Results support comparability of cosibelimab 800 mg every-two-week and 1200 mg every-three-week dosing regimens
Biologics License Application for cosibelimab under review by U.S. FDA; PDUFA goal date of January 3, 2024
WALTHAM, Mass., June 28, 2023 (GLOBE NEWSWIRE) — Checkpoint Therapeutics, Inc. (“Checkpoint”) (Nasdaq: CKPT), a clinical-stage immunotherapy and targeted oncology company, today announced that new pharmacokinetic (“PK”) modeling data on cosibelimab supporting the extension to an every-three-week dosing regimen were presented today at the Population Approach Group Europe (“PAGE”) 2023 annual meeting, taking place in A Coruña, Spain.
The poster presentation, entitled “Population Pharmacokinetic Analysis of PD-L1 Checkpoint Inhibitor Cosibelimab in Subjects with Advanced Cancers,” compares cosibelimab exposures from over 200 patients enrolled in the multicenter, multiregional pivotal trial of cosibelimab in which cohorts of patients were dosed at either 800 mg every two weeks (“Q2W”) or 1200 mg every three weeks (“Q3W”). The patient exposure results provide evidence that cosibelimab dosed at 800 mg Q2W and 1200 mg Q3W intervals are comparable based on the PK-related criteria outlined in U.S. Food and Drug Administration (“FDA”) guidance for supporting alternative dosing regimens for PD-L1 antibodies. These data support the proposed 1200 mg Q3W commercial dosing regimen for cosibelimab included in the Biologics License Application (“BLA”) for advanced cutaneous squamous cell carcinoma currently under review by the FDA with a Prescription Drug User Fee Act (“PDUFA”) goal date of January 3, 2024.
These most recent results build on the previous presentation of PK and target occupancy data showing that cosibelimab doses of 800 mg Q2W and 1200 mg Q3W are both expected to achieve over 99% PD-L1 target occupancy throughout the respective dosing intervals to restore T-cell function in order to induce an anti-tumor response.
“We are firmly committed to improving all aspects of cancer care, including a focus on providing greater flexibility and convenience in administering cosibelimab upon its potential U.S. marketing approval in early January as a treatment for advanced cutaneous squamous cell carcinoma,” said James Oliviero, President and Chief Executive Officer of Checkpoint. Mr. Oliviero continued, “These data further support the comparability of the two-week and three-week dosing regimens for cosibelimab and are included in the BLA submission currently under FDA review. If approved, based on its unique mechanism of action and compelling efficacy and safety profile, we believe cosibelimab has the potential to capture significant market share as a differentiated and possibly best-in-class treatment for patients with cutaneous squamous cell carcinoma, which we estimate to be a $1.6 billion U.S. market opportunity.”
A copy of the poster presentation is available here.

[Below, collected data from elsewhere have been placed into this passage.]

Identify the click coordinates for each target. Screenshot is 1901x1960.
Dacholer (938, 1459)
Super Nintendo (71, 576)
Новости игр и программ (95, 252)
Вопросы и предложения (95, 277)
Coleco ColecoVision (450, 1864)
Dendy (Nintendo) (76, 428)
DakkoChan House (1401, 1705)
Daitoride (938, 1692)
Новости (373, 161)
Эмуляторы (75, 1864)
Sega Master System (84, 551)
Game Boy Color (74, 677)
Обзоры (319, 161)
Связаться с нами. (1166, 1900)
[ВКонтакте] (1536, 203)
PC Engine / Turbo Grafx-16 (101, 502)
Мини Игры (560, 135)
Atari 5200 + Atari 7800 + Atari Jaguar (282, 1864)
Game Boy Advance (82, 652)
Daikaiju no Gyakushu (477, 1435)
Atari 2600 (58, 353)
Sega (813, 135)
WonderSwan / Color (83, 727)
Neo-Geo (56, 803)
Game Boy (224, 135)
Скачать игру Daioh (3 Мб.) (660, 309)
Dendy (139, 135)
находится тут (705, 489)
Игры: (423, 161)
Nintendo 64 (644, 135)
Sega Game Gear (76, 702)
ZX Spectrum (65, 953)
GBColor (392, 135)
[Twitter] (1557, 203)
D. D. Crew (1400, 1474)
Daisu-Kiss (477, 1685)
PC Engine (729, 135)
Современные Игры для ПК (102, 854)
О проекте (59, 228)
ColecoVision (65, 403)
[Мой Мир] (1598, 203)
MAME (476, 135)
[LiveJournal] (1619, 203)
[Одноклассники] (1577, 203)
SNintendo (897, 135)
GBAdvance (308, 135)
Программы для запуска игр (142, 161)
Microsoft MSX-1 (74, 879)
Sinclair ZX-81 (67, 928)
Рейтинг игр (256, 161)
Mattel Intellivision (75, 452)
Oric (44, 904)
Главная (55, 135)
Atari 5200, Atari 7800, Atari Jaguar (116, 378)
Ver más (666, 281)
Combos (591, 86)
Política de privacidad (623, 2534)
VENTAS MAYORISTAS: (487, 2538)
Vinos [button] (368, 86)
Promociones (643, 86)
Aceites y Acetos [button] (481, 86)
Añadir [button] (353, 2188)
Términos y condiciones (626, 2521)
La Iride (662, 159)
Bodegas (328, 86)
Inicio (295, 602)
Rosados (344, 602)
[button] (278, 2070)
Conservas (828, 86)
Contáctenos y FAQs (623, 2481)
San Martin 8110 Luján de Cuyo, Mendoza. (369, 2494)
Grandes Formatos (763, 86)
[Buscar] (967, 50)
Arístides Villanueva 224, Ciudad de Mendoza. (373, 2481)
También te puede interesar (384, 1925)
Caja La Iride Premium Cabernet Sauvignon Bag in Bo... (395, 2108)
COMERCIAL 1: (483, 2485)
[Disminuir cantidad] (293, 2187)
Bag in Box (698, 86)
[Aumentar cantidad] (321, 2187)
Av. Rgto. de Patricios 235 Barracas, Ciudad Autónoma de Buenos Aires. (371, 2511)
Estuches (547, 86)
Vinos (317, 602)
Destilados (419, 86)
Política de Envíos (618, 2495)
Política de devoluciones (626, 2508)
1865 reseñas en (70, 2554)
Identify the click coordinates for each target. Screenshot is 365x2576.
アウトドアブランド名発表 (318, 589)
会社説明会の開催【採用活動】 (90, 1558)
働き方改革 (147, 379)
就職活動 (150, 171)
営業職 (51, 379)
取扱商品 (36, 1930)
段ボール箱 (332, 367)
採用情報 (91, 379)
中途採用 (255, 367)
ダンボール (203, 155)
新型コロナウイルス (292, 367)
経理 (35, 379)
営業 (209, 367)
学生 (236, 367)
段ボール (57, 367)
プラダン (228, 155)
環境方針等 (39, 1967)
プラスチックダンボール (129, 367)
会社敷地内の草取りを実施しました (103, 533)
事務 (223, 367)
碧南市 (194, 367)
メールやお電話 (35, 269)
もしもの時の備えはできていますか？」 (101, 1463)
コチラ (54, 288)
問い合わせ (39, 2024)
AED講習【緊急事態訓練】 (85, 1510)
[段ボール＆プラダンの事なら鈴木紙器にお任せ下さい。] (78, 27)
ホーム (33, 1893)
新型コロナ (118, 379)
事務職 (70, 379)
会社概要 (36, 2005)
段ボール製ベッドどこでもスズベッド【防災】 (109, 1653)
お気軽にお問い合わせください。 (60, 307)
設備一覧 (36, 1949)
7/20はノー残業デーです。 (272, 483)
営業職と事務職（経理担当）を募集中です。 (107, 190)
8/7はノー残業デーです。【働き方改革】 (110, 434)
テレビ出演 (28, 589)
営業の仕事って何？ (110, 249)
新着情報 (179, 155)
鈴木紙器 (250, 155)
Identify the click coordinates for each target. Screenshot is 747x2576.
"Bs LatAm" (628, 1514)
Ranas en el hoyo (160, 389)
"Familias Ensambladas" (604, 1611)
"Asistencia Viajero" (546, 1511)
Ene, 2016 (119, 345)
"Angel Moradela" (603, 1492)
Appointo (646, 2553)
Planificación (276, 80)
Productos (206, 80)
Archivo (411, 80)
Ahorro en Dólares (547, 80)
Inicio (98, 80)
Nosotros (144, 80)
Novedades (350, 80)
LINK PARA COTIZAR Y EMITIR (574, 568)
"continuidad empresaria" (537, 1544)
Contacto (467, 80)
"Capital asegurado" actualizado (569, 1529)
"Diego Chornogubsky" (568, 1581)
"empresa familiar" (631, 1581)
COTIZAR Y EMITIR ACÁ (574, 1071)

Additional information on the meeting can be found on the PAGE website, www.page-meeting.org.
About Checkpoint Therapeutics
Checkpoint Therapeutics, Inc. (“Checkpoint”) is a clinical-stage immunotherapy and targeted oncology company focused on the acquisition, development and commercialization of novel treatments for patients with solid tumor cancers. Checkpoint is evaluating its lead antibody product candidate, cosibelimab, a potential best-in-class anti-PD-L1 antibody licensed from the Dana-Farber Cancer Institute, in an ongoing open-label, multi-regional, multicohort Phase 1 clinical trial in checkpoint therapy-naïve patients with selected recurrent or metastatic cancers, including cohorts in metastatic and locally advanced cutaneous squamous cell carcinoma (“cSCC”) intended to support one or more applications for marketing approval. Based on positive topline and interim results in metastatic and locally advanced cSCC, respectively, Checkpoint submitted a Biologics License Application (“BLA”) for these indications in January 2023, which application is filed and under review with a Prescription Drug User Fee Act (“PDUFA”) goal date of January 3, 2024. Checkpoint is evaluating its lead small-molecule, targeted anti-cancer agent, olafertinib (formerly CK-101), a third-generation epidermal growth factor receptor (“EGFR”) inhibitor, as a potential new treatment for patients with EGFR mutation-positive non-small cell lung cancer. Checkpoint is headquartered in Waltham, MA and was founded by Fortress Biotech, Inc. (Nasdaq: FBIO). For more information, visit www.checkpointtx.com.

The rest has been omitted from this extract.